Should you pay upfront or monthly?
Both models are common in 2026, and neither is automatically better. Paying upfront means a larger one-time bill and full ownership from day one. Paying monthly spreads the cost and often bundles hosting, updates, and support, which is easier on cash flow for a new business.
A newer option is worth knowing about. Some agencies now offer a build-free-then-subscribe model for local service businesses. Instead of a big upfront invoice, they build the site at no upfront charge, then you pay a flat monthly fee that covers hosting, maintenance, and changes. Websie, for example, offers a free site with a $50 per month plan for local businesses. This lowers the barrier to entry, though it is worth checking what happens to the site if you ever cancel.
Which is right? If you have cash and want to own the asset outright, pay upfront. If you would rather protect cash flow and keep support included, a monthly model often makes more sense.
How do you choose the right option for your business?

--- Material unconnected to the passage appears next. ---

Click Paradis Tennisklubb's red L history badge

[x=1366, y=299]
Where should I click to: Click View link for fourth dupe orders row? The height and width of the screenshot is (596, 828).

Start with what the website needs to do, then work backward to a budget. A plumber who needs calls and a booking form has different needs than a boutique selling 200 products online. Matching the build to the goal is how you avoid both overpaying and underbuilding.
A few practical questions to guide the decision:
- What is the site's main job? Get calls, take bookings, sell products, or build trust.
- How much of the work can you do yourself? Writing copy and gathering photos saves real money.
- Do you want to own it or have it managed? This points you toward upfront or monthly.
- What is the cost of not being found? If customers search before they buy, cutting corners on SEO is expensive.
Get two or three quotes, and make sure each one lists exactly what is included: design, number of pages, copywriting, SEO, and support. The cheapest quote is not a bargain if it leaves out half the work.
Frequently asked questions
How much does a small business website cost per month?
It depends on the model. A DIY platform runs about $15 to $50 per month. Managed agency support can be a few hundred. Some agencies offer flat plans, such as a free build with a $50 monthly fee that covers hosting, updates, and small changes for local businesses.
Why do website quotes vary so much?
Because a website is a custom service, not a fixed product. Design complexity, number of pages, features like booking or e-commerce, copywriting, and SEO all change the price. Two quotes can differ because one includes custom design and support while the other is a basic template with no ongoing help.
Is a cheap website worth it?
Sometimes. A cheap DIY site is fine for a brand-new business testing an idea. The risk is that low-cost sites often skip SEO, custom design, and support, so they may not attract customers. Cheap is a bargain only when it still does the job you actually need done.
How much does a website cost in Montreal specifically?
Montreal pricing tracks the general ranges: DIY under $500, freelancers around $1,000 to $5,000, and agencies roughly $5,000 to $20,000. Bilingual sites and local SEO can add cost. Always confirm whether French and English versions and ongoing maintenance are included in the quote.